Humidity dependent impedance of Zn(_x)Co(_2-x)GeO(_4)

Abstract

Zn(_x)Co(_2-x)GeO(_4) materials were prepared and the variation in structure with composition was investigated using XED, SEM and EDX analysis. Limited series of solid solution were identified at both ends of the compositional range. D C electrical measurements were carried out to characterize the variation in the resistivity of the materials with humidity. Resistivities of the order of 10(^8) Ω m were observed in dry conditions, decreasing by 4 to 5 orders of magnitude with increasing humidity. Resistivity was not found to vary greatly with composition. Resistivity was temperature dependent, increasing by 1 to 2 orders of magnitude for a 70 C decrease in temperature. A C impedance measurements were performed to gain an understanding of the mechanism of the humidity dependent conductivity. At low frequencies impedance was found to be independent of frequency and humidity dependent. At high frequencies impedance was found to be inversely proportional to frequency and independent of humidity.
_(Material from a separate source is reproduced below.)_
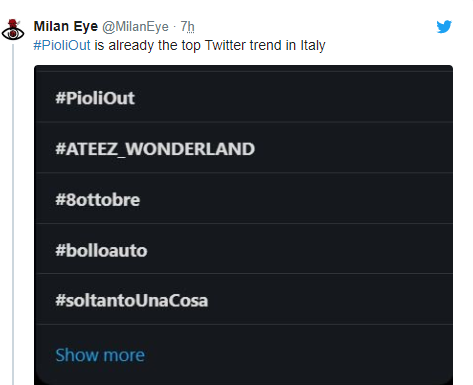Select the #ATEEZ_WONDERLAND trend row
Viewport: 473px width, 385px height.
[x=244, y=148]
The break point frequency was also humidity dependent and an increase in the impedance indicated inductive-type behaviour. Complex plane representation of the impedance gave a distorted semicircle at high frequencies and a low frequency tail. At high humidities the tail appears as a straight line, inclined at approximately 45 . At medium levels of humidity a distinctive loop is apparent at the intersection between the semicircle and the tail, corresponding to the inductive behaviour indicated at the break point frequency. The impedance response was modelled by an equivalent circuit consisting of various ideal and constant phase (dispersive) elements. The proposed mechanism of humidity-dependent conductivity is due to chemisorption and physisorption of water vapour from the atmosphere at the surface of the material, It is suggested that conduction occurs by hopping of protons between cheraisorbed hydroxyl groups at low humidities, by diffusion of H(_3)O(^+) ions between the hydroxyl groups at intermediate humidities and by hopping of protons between physisorbed H(_3)O(^+) ions (Grotthus Chain reaction) at high humidities.